>> Begin Source passage
Property and equipment are stated at cost. Improvements which significantly increase an asset’s value or significantly extend its useful life are capitalized and depreciated over the asset’s remaining useful life. When property, plant or equipment is sold at a price either higher or lower than its carrying amount, or un-depreciated cost at the date of disposal, the difference between the sale proceeds over the carrying amount is recognized as gain, while a loss is recognized when the carrying amount exceeds the sale proceeds. Property and equipment are depreciated on a straight-line basis over their useful lives, which are typically five to seven years for equipment. Realization of the carrying value of other property and equipment is reviewed for possible impairment whenever events or changes in circumstances indicate that the carrying amount may not be recoverable. Assets are determined to be impaired if a forecast of undiscounted estimated future net operating cash flows directly related to the asset, including disposal value, if any, is less than the carrying amount of the asset. If any asset is determined to be impaired, the loss is measured as the amount by which the carrying amount of the asset exceeds its fair value. Repairs and maintenance costs are expensed in the period incurred.

 

Oil and gas properties

 

The Company uses the full cost method of accounting for oil and gas properties. Under this method of accounting, all costs incurred in the acquisition, exploration and development of oil and natural gas properties, including unproductive wells, are capitalized. This includes any internal costs that are directly related to property acquisition, exploration and development activities but does not include any costs related to production, general corporate overhead or similar activities. Gain or loss on the sale or other disposition of oil and natural gas properties is not recognized, unless the gain or loss would significantly alter the relationship between capitalized costs and proved reserves.
>> End Source passage
>> Begin Dataset
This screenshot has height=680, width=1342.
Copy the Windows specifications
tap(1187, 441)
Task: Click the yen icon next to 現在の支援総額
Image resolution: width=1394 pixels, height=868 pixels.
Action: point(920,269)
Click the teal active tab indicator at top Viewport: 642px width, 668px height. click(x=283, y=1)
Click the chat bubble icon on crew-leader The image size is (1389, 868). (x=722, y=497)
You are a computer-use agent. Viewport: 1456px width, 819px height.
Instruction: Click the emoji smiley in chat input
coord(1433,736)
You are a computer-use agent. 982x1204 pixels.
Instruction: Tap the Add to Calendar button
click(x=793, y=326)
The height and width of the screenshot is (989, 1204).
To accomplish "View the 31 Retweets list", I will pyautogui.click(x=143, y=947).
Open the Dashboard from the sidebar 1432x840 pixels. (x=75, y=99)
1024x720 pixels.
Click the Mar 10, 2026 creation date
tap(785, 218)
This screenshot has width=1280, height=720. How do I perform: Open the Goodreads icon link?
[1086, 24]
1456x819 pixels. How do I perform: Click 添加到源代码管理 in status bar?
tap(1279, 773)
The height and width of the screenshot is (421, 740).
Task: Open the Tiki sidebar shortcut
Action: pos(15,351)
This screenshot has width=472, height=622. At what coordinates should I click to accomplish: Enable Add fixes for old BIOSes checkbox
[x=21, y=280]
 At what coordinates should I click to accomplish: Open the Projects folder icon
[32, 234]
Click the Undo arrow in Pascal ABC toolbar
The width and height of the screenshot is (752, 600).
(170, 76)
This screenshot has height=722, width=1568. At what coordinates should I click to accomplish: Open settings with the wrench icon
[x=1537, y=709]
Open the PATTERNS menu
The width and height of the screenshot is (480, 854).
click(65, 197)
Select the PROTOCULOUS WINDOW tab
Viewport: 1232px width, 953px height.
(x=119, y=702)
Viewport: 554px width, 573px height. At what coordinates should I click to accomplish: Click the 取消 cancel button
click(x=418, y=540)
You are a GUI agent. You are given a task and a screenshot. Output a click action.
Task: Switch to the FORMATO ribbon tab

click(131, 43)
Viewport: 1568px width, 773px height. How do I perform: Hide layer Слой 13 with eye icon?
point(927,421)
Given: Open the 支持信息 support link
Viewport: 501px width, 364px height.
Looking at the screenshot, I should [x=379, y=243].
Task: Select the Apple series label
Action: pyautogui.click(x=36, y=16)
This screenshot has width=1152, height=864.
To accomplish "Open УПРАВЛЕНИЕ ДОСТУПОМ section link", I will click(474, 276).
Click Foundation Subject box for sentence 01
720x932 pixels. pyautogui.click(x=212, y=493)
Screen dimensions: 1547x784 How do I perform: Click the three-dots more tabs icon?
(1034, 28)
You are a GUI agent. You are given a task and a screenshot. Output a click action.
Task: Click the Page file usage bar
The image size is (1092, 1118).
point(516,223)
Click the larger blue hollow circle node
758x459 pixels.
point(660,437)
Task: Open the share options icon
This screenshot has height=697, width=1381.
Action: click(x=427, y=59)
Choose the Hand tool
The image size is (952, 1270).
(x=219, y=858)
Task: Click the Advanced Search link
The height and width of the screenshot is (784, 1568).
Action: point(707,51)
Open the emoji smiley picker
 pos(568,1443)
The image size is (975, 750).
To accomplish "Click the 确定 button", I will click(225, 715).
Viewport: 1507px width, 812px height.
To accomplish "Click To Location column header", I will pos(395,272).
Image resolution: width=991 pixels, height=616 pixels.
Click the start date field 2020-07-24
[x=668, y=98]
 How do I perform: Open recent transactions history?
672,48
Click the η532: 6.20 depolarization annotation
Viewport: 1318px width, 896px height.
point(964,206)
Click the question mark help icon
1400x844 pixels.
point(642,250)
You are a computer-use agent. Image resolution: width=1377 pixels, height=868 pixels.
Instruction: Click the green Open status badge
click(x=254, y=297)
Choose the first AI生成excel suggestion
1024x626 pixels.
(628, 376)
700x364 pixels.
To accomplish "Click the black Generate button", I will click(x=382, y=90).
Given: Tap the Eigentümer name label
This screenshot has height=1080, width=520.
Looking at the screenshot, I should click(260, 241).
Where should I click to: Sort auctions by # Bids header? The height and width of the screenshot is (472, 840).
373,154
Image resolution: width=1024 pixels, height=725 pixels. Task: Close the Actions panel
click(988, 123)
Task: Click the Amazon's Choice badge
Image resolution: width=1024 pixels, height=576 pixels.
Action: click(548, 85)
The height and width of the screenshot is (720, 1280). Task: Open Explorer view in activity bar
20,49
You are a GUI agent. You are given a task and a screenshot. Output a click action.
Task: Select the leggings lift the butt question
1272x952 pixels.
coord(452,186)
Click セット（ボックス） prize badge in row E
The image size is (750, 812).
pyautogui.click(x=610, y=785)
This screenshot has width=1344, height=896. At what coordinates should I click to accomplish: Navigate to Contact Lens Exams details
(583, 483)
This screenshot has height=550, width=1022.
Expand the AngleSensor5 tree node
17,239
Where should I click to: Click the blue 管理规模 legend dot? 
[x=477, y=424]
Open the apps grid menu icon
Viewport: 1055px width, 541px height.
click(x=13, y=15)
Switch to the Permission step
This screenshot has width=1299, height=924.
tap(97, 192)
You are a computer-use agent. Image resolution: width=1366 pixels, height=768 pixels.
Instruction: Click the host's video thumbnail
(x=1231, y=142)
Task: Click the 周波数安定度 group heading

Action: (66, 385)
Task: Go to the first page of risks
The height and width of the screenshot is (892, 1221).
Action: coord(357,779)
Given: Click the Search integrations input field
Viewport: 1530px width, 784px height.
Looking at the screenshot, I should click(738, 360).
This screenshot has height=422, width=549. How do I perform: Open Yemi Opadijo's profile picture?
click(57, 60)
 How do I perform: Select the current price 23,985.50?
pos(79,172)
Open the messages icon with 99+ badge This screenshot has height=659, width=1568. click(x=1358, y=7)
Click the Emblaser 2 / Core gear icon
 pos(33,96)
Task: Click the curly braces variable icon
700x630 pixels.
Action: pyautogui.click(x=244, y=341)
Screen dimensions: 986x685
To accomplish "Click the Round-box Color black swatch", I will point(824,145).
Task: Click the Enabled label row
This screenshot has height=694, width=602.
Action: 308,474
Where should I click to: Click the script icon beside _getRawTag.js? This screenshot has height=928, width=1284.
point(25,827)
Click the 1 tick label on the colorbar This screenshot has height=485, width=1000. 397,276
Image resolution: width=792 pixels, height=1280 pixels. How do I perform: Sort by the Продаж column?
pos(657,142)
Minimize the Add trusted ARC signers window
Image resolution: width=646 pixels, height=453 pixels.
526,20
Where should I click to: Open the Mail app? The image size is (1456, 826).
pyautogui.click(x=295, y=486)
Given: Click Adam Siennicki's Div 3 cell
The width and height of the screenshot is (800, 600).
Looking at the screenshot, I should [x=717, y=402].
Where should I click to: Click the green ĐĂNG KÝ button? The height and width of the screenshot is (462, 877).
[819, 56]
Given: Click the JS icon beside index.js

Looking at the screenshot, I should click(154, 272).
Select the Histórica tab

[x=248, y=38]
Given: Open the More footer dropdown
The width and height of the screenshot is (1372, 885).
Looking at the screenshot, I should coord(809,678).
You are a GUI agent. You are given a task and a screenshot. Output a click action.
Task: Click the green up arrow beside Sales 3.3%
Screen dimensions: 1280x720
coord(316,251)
>> End Dataset
Problem set ▸
A – Please condense the paragraph of the accounting policy text that begins "The Company uses the full cost method" into a short bulleted list that keeps its main facts.
B – From the accounting policy text, reproduce the span that starts at the words "The Company uses" and ends after "and proved reserves.".

Solutions below ▸
A –
- The Company accounts for oil and gas properties under the full cost method.
- All costs of acquiring, exploring and developing oil and natural gas properties are capitalized, including unproductive wells.
- Internal costs directly related to acquisition, exploration and development are included. Costs of production, general corporate overhead or similar activities are not.
- No gain or loss is recognized on the sale or other disposition of oil and natural gas properties unless it would significantly alter the relationship between capitalized costs and proved reserves.

B –
The Company uses the full cost method of accounting for oil and gas properties. Under this method of accounting, all costs incurred in the acquisition, exploration and development of oil and natural gas properties, including unproductive wells, are capitalized. This includes any internal costs that are directly related to property acquisition, exploration and development activities but does not include any costs related to production, general corporate overhead or similar activities. Gain or loss on the sale or other disposition of oil and natural gas properties is not recognized, unless the gain or loss would significantly alter the relationship between capitalized costs and proved reserves.